BEGIN

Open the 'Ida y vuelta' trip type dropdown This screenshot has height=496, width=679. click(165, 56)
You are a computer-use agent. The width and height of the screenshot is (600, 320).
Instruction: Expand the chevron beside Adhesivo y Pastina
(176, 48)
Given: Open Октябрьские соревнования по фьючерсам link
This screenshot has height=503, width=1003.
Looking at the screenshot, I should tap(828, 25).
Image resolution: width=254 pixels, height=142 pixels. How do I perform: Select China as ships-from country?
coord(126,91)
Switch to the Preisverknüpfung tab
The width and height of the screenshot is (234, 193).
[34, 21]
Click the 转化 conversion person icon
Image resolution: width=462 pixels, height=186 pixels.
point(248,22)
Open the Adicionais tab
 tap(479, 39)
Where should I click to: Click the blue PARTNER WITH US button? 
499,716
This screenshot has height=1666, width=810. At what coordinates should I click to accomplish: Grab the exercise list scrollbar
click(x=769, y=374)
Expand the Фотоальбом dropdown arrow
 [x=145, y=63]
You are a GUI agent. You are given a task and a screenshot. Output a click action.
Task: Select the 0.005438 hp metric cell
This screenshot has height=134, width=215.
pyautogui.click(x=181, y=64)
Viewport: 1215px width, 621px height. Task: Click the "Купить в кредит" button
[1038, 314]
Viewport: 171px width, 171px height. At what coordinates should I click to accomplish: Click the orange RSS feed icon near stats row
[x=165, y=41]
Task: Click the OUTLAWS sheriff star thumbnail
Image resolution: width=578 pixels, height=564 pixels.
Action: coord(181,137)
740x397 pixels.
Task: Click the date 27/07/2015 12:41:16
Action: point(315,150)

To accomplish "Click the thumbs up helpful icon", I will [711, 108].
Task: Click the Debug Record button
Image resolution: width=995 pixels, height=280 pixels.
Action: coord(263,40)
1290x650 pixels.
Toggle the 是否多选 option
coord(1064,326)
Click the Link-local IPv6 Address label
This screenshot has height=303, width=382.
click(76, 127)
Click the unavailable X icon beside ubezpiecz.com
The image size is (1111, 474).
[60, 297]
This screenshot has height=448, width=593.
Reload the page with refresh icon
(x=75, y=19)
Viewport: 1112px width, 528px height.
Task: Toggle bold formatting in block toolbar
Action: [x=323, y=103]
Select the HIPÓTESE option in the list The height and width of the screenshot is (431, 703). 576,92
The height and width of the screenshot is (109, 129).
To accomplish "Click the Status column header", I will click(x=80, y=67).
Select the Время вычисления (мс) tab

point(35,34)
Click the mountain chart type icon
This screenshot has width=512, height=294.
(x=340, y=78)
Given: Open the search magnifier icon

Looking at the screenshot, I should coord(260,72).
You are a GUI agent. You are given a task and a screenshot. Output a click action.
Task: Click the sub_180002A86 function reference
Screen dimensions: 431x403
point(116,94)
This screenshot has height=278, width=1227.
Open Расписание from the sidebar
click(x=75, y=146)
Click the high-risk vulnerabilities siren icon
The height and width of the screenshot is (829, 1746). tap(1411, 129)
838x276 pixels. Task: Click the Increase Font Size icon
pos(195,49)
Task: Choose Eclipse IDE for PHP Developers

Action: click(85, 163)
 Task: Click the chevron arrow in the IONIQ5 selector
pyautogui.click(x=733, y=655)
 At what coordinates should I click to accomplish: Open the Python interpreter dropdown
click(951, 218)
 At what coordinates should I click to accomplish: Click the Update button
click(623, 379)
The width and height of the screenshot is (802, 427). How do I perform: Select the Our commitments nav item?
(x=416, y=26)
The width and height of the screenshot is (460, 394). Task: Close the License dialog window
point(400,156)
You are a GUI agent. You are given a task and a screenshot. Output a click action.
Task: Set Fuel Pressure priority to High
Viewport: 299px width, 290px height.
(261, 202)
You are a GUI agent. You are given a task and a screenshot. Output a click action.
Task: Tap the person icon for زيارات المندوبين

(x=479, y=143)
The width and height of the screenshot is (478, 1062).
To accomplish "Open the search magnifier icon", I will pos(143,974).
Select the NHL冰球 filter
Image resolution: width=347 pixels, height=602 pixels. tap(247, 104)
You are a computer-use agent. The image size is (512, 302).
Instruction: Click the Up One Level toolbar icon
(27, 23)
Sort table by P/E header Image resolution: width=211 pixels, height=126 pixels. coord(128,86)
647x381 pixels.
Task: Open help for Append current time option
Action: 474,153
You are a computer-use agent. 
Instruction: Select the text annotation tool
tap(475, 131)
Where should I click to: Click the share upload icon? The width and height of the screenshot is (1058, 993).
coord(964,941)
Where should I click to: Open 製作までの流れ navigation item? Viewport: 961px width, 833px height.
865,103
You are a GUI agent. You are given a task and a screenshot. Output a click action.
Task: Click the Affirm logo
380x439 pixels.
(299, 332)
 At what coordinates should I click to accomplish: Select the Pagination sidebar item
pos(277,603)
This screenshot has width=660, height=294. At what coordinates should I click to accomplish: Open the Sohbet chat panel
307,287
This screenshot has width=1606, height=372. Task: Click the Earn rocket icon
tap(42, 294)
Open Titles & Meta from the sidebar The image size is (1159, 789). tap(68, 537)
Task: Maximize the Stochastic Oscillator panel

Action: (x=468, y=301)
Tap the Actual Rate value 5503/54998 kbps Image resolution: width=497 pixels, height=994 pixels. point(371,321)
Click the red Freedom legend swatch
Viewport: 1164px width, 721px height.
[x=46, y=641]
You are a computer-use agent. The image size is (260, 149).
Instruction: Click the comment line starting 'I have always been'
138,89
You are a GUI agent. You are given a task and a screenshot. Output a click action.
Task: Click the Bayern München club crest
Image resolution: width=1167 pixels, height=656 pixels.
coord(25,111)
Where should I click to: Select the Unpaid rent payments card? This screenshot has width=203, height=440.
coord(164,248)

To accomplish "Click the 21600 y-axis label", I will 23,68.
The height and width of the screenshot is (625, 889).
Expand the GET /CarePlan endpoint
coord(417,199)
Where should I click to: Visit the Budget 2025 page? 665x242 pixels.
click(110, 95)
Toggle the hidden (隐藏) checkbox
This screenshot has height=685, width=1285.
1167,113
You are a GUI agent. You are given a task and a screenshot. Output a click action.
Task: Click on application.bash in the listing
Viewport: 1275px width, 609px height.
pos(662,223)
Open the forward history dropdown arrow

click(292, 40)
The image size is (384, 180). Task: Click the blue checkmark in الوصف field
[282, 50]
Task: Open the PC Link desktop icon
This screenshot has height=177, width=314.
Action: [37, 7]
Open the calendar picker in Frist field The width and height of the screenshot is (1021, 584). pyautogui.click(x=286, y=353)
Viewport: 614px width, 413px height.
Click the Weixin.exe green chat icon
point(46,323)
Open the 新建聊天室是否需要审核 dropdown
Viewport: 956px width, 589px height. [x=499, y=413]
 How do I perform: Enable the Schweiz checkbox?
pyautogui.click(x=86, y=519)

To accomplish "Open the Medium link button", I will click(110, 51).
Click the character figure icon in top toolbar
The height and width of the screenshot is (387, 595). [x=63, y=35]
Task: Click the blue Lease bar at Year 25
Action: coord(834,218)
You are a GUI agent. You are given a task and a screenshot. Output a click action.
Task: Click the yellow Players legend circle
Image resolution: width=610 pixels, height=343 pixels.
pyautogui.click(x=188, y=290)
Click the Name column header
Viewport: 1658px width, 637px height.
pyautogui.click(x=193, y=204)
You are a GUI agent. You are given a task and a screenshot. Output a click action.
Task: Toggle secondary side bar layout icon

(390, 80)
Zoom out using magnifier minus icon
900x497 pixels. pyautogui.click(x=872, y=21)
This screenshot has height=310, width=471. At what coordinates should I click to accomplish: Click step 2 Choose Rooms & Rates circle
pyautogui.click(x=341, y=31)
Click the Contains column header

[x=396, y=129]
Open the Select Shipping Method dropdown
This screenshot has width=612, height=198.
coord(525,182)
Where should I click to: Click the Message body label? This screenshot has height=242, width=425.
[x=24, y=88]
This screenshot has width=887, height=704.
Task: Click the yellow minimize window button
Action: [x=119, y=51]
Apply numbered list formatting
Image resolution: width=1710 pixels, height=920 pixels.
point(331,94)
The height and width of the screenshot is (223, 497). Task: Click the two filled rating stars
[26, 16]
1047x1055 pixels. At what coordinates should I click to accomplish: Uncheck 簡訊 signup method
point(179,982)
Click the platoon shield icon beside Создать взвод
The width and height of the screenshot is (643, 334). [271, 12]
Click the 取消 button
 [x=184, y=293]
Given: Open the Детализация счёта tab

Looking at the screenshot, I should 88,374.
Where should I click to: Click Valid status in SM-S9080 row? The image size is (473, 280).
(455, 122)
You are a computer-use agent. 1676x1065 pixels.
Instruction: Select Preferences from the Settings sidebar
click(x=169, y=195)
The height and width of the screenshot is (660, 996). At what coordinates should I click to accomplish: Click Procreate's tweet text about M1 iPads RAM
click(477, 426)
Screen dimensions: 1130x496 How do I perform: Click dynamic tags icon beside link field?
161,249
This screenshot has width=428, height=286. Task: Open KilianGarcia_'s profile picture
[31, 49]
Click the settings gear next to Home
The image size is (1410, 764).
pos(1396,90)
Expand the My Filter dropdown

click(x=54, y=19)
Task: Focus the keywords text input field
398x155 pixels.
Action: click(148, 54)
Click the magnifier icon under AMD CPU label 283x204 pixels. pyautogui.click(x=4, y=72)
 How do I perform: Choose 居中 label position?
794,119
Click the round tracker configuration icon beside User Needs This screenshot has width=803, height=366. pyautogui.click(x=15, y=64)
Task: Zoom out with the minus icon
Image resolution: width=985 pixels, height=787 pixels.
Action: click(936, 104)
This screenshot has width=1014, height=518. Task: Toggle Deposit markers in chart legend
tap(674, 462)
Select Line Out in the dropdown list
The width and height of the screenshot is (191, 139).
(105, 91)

END

#### Your assignment:
Reproduce each line in the listing above that mentions the string "will".

#### Exercise answer:
To accomplish "Click the thumbs up helpful icon", I will [711, 108].
To accomplish "Click the Status column header", I will click(x=80, y=67).
To accomplish "Open the search magnifier icon", I will pos(143,974).
To accomplish "Click the 21600 y-axis label", I will 23,68.
To accomplish "Open the Medium link button", I will click(110, 51).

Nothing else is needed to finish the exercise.